Indeed, nobody is clearly identified; Bush cannot confront his accusers.
Those aren't the only signs of sloppiness. There is no index. Instead of
footnotes, there are 54 pages of rambling "source notes" listing
innumerable newspaper articles, TV shows, and online sites but making it
virtually impossible to determine which facts come from where. An "About
the Author" paragraph says Hatfield "has authored over half a dozen books"
since 1995. A quick search on Amazon.com reveals these to be biographies
of celebrities (opaquely described in Fortunate Son as
"twentieth-century cultural icons") and a guide to the X-Files. They were
written as "James Hatfield," suggesting the author adopted his current
initialed pen name to boost his credibility.
The controversial afterword is meant to read like a thriller.
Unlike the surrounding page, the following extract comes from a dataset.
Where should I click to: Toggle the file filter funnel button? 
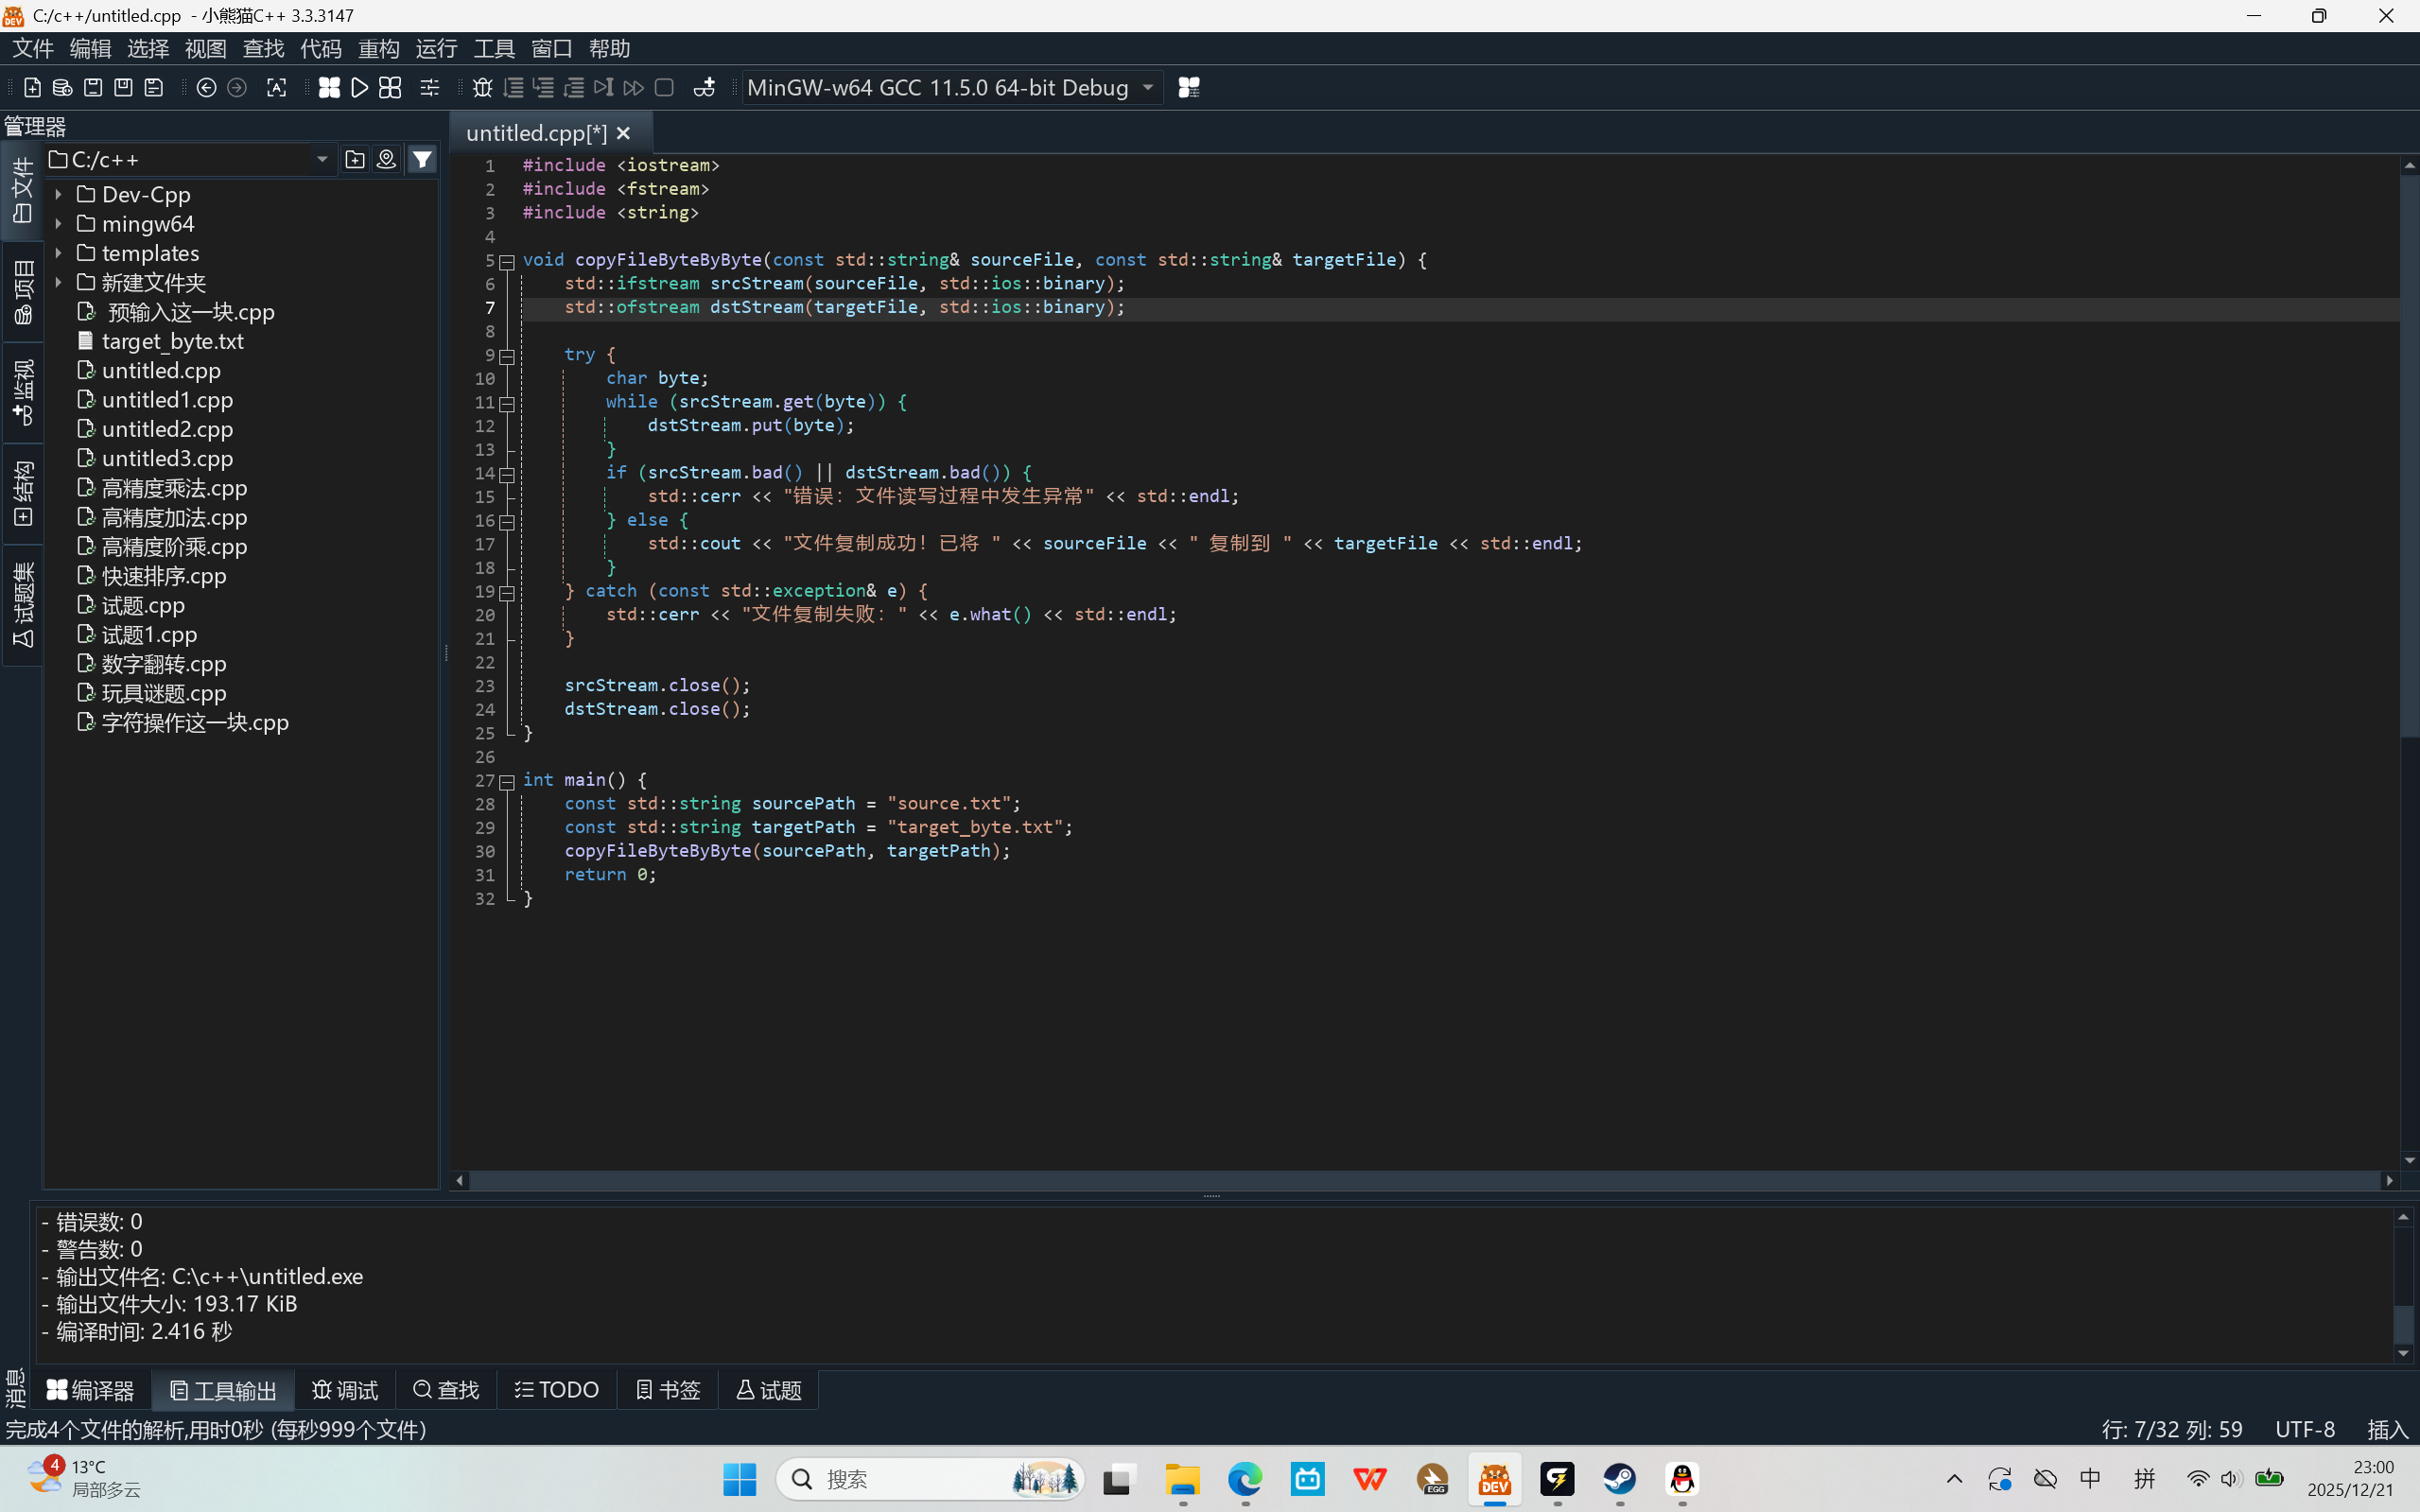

Hatfield
describes his tireless efforts to get at the truth about Bush's cocaine
use. "Whatever I found had me in its grip, and short of the grave, I was
willing to follow wherever it might lead," he writes. Hatfield describes a
clandestine meeting in the middle of Oklahoma's Lake Eufala with "a
high-ranking Bush advisor who had known the presidential candidate for
several years." Hatfield was so worried about the rendezvous, in fact, he
conjures up the scene from Godfather II in which Fredo Corleone is shot to
death on a boat in Lake Tahoe. Hatfield's wife even asked him to take a
gun (he doesn't say whether he did).
Despite all of this cloak-and-dagger intrigue, Hatfield just can't deliver
the goods. When he calls the Bush campaign to get a comment on his
particular set of allegations, a press secretary "informed me that either
Karen Hughes or Mindy Tucker, two other Bush campaign spokespersons, would
return my call. Neither one of them ever did."
Hatfield thinks this is damning. Well, NR is now ready to acknowledge that
it was once promised a return call from Mindy Tucker when it inquired
about Bush's position on Puerto Rican statehood. That call was not
returned either. Could it be that Bush's criminal records are secretly
stored in San Juan? Or is it more likely that Mindy Tucker doesn't have
time to return every call she gets?
All Hatfield has in his favor are a couple of odd facts that have been
reported elsewhere, such as Bush inexplicably changing his Texas drivers
license number in 1995. Hatfield thinks this means Bush is hiding
something. Maybe so. But that's an unsubstantiated allegation, and
Hatfield isn't in the business of substantiating anything.